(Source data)
═══

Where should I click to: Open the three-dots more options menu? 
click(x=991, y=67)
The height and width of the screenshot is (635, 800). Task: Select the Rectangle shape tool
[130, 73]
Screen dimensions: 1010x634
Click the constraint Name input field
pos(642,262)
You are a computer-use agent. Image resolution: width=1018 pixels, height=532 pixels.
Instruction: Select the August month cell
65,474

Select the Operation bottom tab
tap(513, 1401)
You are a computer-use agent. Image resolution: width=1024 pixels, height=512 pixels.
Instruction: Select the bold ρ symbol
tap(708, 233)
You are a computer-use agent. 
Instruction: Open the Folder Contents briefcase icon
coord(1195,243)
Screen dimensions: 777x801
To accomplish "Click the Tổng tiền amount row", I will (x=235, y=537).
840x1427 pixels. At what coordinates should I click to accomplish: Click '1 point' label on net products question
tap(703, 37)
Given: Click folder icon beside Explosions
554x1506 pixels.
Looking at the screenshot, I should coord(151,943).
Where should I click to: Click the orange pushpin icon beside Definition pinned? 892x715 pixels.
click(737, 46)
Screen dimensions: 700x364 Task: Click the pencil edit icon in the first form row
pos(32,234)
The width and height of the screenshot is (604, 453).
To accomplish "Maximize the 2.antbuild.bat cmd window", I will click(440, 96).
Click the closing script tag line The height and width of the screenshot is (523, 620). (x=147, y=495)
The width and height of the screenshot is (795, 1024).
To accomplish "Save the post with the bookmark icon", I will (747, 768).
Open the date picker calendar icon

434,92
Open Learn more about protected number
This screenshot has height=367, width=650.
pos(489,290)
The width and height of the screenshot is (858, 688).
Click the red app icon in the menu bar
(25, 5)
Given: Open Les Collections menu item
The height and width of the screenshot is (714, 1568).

═══

▶ [Problem]: The full set of records must be transcribed character for character.

▶ [Solution to this problem]:
Where should I click to: Open the three-dots more options menu? 
click(x=991, y=67)
The height and width of the screenshot is (635, 800). Task: Select the Rectangle shape tool
[130, 73]
Screen dimensions: 1010x634
Click the constraint Name input field
pos(642,262)
You are a computer-use agent. Image resolution: width=1018 pixels, height=532 pixels.
Instruction: Select the August month cell
65,474

Select the Operation bottom tab
tap(513, 1401)
You are a computer-use agent. Image resolution: width=1024 pixels, height=512 pixels.
Instruction: Select the bold ρ symbol
tap(708, 233)
You are a computer-use agent. 
Instruction: Open the Folder Contents briefcase icon
coord(1195,243)
Screen dimensions: 777x801
To accomplish "Click the Tổng tiền amount row", I will (x=235, y=537).
840x1427 pixels. At what coordinates should I click to accomplish: Click '1 point' label on net products question
tap(703, 37)
Given: Click folder icon beside Explosions
554x1506 pixels.
Looking at the screenshot, I should coord(151,943).
Where should I click to: Click the orange pushpin icon beside Definition pinned? 892x715 pixels.
click(737, 46)
Screen dimensions: 700x364 Task: Click the pencil edit icon in the first form row
pos(32,234)
The width and height of the screenshot is (604, 453).
To accomplish "Maximize the 2.antbuild.bat cmd window", I will click(440, 96).
Click the closing script tag line The height and width of the screenshot is (523, 620). (x=147, y=495)
The width and height of the screenshot is (795, 1024).
To accomplish "Save the post with the bookmark icon", I will (747, 768).
Open the date picker calendar icon

434,92
Open Learn more about protected number
This screenshot has height=367, width=650.
pos(489,290)
The width and height of the screenshot is (858, 688).
Click the red app icon in the menu bar
(25, 5)
Given: Open Les Collections menu item
The height and width of the screenshot is (714, 1568).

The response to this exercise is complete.